━━━ Records for processing

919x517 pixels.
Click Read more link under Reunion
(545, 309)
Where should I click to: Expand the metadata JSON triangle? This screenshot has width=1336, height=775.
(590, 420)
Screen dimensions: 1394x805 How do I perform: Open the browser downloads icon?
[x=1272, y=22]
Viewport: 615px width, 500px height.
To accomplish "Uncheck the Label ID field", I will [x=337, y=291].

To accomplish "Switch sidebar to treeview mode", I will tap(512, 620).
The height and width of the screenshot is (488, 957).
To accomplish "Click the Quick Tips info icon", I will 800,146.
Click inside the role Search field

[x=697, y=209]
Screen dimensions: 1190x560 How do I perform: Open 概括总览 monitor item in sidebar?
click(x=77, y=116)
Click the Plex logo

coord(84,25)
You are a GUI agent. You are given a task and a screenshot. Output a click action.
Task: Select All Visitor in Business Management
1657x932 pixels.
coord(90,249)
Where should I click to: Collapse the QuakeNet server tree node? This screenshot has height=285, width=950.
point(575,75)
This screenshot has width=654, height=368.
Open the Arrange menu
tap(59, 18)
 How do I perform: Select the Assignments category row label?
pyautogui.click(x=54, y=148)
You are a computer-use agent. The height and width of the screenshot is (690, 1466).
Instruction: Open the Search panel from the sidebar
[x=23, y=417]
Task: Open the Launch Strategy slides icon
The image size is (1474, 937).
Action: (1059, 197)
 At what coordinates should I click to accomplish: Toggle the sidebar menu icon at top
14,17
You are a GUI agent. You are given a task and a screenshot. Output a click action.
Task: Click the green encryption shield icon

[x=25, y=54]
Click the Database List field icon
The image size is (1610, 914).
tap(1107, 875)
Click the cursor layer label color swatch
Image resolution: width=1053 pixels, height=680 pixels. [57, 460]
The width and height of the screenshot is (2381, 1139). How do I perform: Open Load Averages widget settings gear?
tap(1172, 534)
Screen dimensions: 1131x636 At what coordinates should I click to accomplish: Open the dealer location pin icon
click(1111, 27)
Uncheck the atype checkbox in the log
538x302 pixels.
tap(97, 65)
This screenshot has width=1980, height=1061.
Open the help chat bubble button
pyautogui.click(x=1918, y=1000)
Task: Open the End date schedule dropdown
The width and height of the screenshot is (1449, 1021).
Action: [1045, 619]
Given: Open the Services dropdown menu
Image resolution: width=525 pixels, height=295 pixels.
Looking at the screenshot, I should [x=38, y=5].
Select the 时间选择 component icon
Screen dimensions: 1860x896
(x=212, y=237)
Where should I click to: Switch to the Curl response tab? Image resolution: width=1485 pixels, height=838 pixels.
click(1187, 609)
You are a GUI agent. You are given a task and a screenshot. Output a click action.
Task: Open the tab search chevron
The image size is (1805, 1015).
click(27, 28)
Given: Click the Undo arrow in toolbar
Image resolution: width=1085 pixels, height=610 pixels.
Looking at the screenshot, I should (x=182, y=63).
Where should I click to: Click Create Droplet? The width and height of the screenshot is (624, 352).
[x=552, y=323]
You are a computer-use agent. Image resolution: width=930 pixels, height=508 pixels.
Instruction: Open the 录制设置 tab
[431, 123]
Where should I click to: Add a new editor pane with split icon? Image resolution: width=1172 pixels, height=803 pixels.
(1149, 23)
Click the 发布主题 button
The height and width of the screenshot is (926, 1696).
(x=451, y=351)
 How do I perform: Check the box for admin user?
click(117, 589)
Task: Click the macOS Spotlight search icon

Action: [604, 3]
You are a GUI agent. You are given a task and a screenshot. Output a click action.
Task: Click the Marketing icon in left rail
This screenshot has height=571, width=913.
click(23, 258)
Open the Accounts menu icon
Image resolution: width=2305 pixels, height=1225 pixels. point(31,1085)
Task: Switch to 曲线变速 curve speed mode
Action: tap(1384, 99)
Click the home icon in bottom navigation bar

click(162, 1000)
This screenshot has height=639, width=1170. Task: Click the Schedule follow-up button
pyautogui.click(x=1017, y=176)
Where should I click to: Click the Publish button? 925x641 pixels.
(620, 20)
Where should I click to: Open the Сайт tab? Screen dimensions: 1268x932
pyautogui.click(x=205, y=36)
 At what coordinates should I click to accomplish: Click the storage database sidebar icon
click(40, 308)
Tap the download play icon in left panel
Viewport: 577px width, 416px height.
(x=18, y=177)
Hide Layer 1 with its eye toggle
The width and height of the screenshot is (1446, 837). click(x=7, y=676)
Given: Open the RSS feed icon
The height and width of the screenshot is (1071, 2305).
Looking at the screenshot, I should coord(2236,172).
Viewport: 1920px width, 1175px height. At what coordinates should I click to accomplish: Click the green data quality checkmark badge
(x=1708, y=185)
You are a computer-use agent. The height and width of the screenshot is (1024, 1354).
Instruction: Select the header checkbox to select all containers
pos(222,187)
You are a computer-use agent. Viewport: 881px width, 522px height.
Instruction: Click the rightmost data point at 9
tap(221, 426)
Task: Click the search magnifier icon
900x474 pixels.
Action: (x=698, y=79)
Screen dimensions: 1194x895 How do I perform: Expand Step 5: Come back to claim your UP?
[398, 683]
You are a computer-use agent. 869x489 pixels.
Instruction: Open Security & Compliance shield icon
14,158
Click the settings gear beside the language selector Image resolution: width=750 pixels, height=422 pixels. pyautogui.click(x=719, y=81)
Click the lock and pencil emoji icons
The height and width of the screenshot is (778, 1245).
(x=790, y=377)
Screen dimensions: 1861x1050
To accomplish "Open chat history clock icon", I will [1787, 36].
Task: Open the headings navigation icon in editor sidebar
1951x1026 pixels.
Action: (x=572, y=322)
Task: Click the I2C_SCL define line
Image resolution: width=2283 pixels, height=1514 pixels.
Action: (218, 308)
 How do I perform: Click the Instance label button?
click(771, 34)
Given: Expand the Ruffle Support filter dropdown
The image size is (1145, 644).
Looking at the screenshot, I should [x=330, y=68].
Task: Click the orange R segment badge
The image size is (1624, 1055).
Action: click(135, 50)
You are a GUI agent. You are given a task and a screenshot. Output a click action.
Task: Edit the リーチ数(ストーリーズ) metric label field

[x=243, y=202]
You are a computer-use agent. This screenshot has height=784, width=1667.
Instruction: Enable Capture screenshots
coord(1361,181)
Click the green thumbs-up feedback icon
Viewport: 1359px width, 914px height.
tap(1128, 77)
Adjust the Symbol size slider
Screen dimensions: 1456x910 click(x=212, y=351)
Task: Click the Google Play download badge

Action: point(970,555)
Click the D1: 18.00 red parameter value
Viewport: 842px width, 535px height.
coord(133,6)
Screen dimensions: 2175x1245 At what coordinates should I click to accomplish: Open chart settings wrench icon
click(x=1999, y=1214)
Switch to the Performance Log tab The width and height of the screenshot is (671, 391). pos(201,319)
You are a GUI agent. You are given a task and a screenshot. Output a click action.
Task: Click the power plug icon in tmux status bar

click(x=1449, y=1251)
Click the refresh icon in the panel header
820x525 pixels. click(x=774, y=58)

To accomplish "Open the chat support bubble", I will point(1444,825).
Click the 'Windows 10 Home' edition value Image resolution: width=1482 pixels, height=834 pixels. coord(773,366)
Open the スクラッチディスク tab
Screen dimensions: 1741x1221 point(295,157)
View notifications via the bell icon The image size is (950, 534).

━━━━━━

### Task to carry out
Return the lines above exactly, keeping every word.

### Reply to the task
919x517 pixels.
Click Read more link under Reunion
(545, 309)
Where should I click to: Expand the metadata JSON triangle? This screenshot has width=1336, height=775.
(590, 420)
Screen dimensions: 1394x805 How do I perform: Open the browser downloads icon?
[x=1272, y=22]
Viewport: 615px width, 500px height.
To accomplish "Uncheck the Label ID field", I will [x=337, y=291].

To accomplish "Switch sidebar to treeview mode", I will tap(512, 620).
The height and width of the screenshot is (488, 957).
To accomplish "Click the Quick Tips info icon", I will 800,146.
Click inside the role Search field

[x=697, y=209]
Screen dimensions: 1190x560 How do I perform: Open 概括总览 monitor item in sidebar?
click(x=77, y=116)
Click the Plex logo

coord(84,25)
You are a GUI agent. You are given a task and a screenshot. Output a click action.
Task: Select All Visitor in Business Management
1657x932 pixels.
coord(90,249)
Where should I click to: Collapse the QuakeNet server tree node? This screenshot has height=285, width=950.
point(575,75)
This screenshot has width=654, height=368.
Open the Arrange menu
tap(59, 18)
 How do I perform: Select the Assignments category row label?
pyautogui.click(x=54, y=148)
You are a computer-use agent. The height and width of the screenshot is (690, 1466).
Instruction: Open the Search panel from the sidebar
[x=23, y=417]
Task: Open the Launch Strategy slides icon
The image size is (1474, 937).
Action: (1059, 197)
 At what coordinates should I click to accomplish: Toggle the sidebar menu icon at top
14,17
You are a GUI agent. You are given a task and a screenshot. Output a click action.
Task: Click the green encryption shield icon

[x=25, y=54]
Click the Database List field icon
The image size is (1610, 914).
tap(1107, 875)
Click the cursor layer label color swatch
Image resolution: width=1053 pixels, height=680 pixels. [57, 460]
The width and height of the screenshot is (2381, 1139). How do I perform: Open Load Averages widget settings gear?
tap(1172, 534)
Screen dimensions: 1131x636 At what coordinates should I click to accomplish: Open the dealer location pin icon
click(1111, 27)
Uncheck the atype checkbox in the log
538x302 pixels.
tap(97, 65)
This screenshot has width=1980, height=1061.
Open the help chat bubble button
pyautogui.click(x=1918, y=1000)
Task: Open the End date schedule dropdown
The width and height of the screenshot is (1449, 1021).
Action: [1045, 619]
Given: Open the Services dropdown menu
Image resolution: width=525 pixels, height=295 pixels.
Looking at the screenshot, I should [x=38, y=5].
Select the 时间选择 component icon
Screen dimensions: 1860x896
(x=212, y=237)
Where should I click to: Switch to the Curl response tab? Image resolution: width=1485 pixels, height=838 pixels.
click(1187, 609)
You are a GUI agent. You are given a task and a screenshot. Output a click action.
Task: Open the tab search chevron
The image size is (1805, 1015).
click(27, 28)
Given: Click the Undo arrow in toolbar
Image resolution: width=1085 pixels, height=610 pixels.
Looking at the screenshot, I should (x=182, y=63).
Where should I click to: Click Create Droplet? The width and height of the screenshot is (624, 352).
[x=552, y=323]
You are a computer-use agent. Image resolution: width=930 pixels, height=508 pixels.
Instruction: Open the 录制设置 tab
[431, 123]
Where should I click to: Add a new editor pane with split icon? Image resolution: width=1172 pixels, height=803 pixels.
(1149, 23)
Click the 发布主题 button
The height and width of the screenshot is (926, 1696).
(x=451, y=351)
 How do I perform: Check the box for admin user?
click(117, 589)
Task: Click the macOS Spotlight search icon

Action: [604, 3]
You are a GUI agent. You are given a task and a screenshot. Output a click action.
Task: Click the Marketing icon in left rail
This screenshot has height=571, width=913.
click(23, 258)
Open the Accounts menu icon
Image resolution: width=2305 pixels, height=1225 pixels. point(31,1085)
Task: Switch to 曲线变速 curve speed mode
Action: tap(1384, 99)
Click the home icon in bottom navigation bar

click(162, 1000)
This screenshot has height=639, width=1170. Task: Click the Schedule follow-up button
pyautogui.click(x=1017, y=176)
Where should I click to: Click the Publish button? 925x641 pixels.
(620, 20)
Where should I click to: Open the Сайт tab? Screen dimensions: 1268x932
pyautogui.click(x=205, y=36)
 At what coordinates should I click to accomplish: Click the storage database sidebar icon
click(40, 308)
Tap the download play icon in left panel
Viewport: 577px width, 416px height.
(x=18, y=177)
Hide Layer 1 with its eye toggle
The width and height of the screenshot is (1446, 837). click(x=7, y=676)
Given: Open the RSS feed icon
The height and width of the screenshot is (1071, 2305).
Looking at the screenshot, I should coord(2236,172).
Viewport: 1920px width, 1175px height. At what coordinates should I click to accomplish: Click the green data quality checkmark badge
(x=1708, y=185)
You are a computer-use agent. The height and width of the screenshot is (1024, 1354).
Instruction: Select the header checkbox to select all containers
pos(222,187)
You are a computer-use agent. Viewport: 881px width, 522px height.
Instruction: Click the rightmost data point at 9
tap(221, 426)
Task: Click the search magnifier icon
900x474 pixels.
Action: (x=698, y=79)
Screen dimensions: 1194x895 How do I perform: Expand Step 5: Come back to claim your UP?
[398, 683]
You are a computer-use agent. 869x489 pixels.
Instruction: Open Security & Compliance shield icon
14,158
Click the settings gear beside the language selector Image resolution: width=750 pixels, height=422 pixels. pyautogui.click(x=719, y=81)
Click the lock and pencil emoji icons
The height and width of the screenshot is (778, 1245).
(x=790, y=377)
Screen dimensions: 1861x1050
To accomplish "Open chat history clock icon", I will [1787, 36].
Task: Open the headings navigation icon in editor sidebar
1951x1026 pixels.
Action: (x=572, y=322)
Task: Click the I2C_SCL define line
Image resolution: width=2283 pixels, height=1514 pixels.
Action: (218, 308)
 How do I perform: Click the Instance label button?
click(771, 34)
Given: Expand the Ruffle Support filter dropdown
The image size is (1145, 644).
Looking at the screenshot, I should [x=330, y=68].
Task: Click the orange R segment badge
The image size is (1624, 1055).
Action: click(135, 50)
You are a GUI agent. You are given a task and a screenshot. Output a click action.
Task: Edit the リーチ数(ストーリーズ) metric label field

[x=243, y=202]
You are a computer-use agent. This screenshot has height=784, width=1667.
Instruction: Enable Capture screenshots
coord(1361,181)
Click the green thumbs-up feedback icon
Viewport: 1359px width, 914px height.
tap(1128, 77)
Adjust the Symbol size slider
Screen dimensions: 1456x910 click(x=212, y=351)
Task: Click the Google Play download badge

Action: point(970,555)
Click the D1: 18.00 red parameter value
Viewport: 842px width, 535px height.
coord(133,6)
Screen dimensions: 2175x1245 At what coordinates should I click to accomplish: Open chart settings wrench icon
click(x=1999, y=1214)
Switch to the Performance Log tab The width and height of the screenshot is (671, 391). pos(201,319)
You are a GUI agent. You are given a task and a screenshot. Output a click action.
Task: Click the power plug icon in tmux status bar

click(x=1449, y=1251)
Click the refresh icon in the panel header
820x525 pixels. click(x=774, y=58)

To accomplish "Open the chat support bubble", I will point(1444,825).
Click the 'Windows 10 Home' edition value Image resolution: width=1482 pixels, height=834 pixels. coord(773,366)
Open the スクラッチディスク tab
Screen dimensions: 1741x1221 point(295,157)
View notifications via the bell icon The image size is (950, 534).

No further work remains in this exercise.